**Records to use:**
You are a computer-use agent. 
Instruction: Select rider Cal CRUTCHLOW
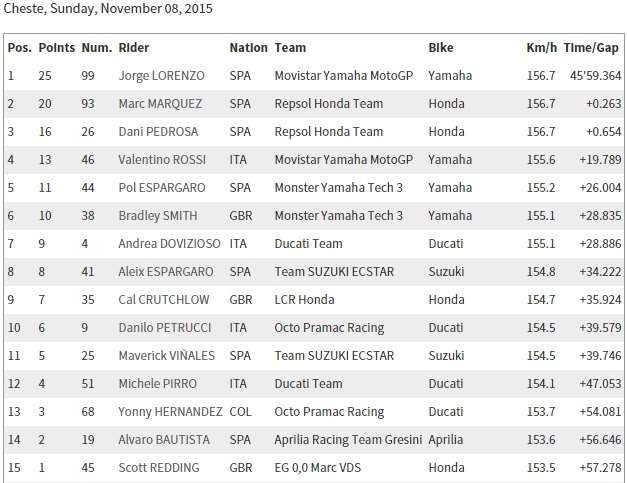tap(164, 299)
---
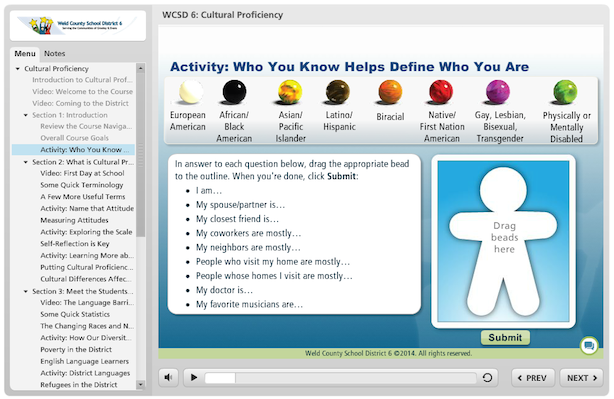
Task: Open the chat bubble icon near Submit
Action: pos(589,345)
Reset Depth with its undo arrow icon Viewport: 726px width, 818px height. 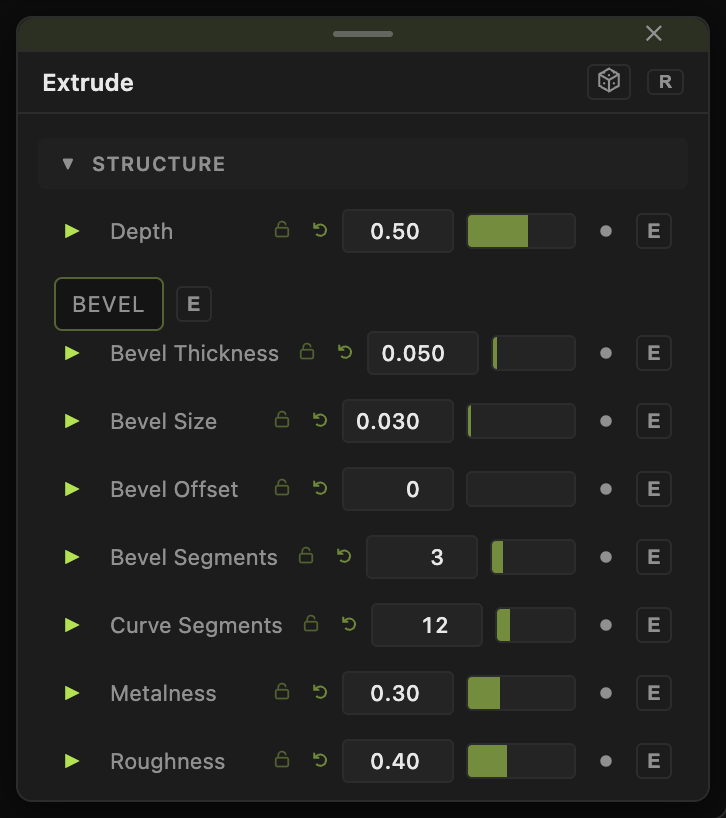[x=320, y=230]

**Aim of the exercise:**
Print the records from the line with "You are a computer-use agent." to the line with "tap(164, 299)", including both of those lines, with no change to their wording. Leave the pictures out of your answer.

**Task result:**
You are a computer-use agent. 
Instruction: Select rider Cal CRUTCHLOW
tap(164, 299)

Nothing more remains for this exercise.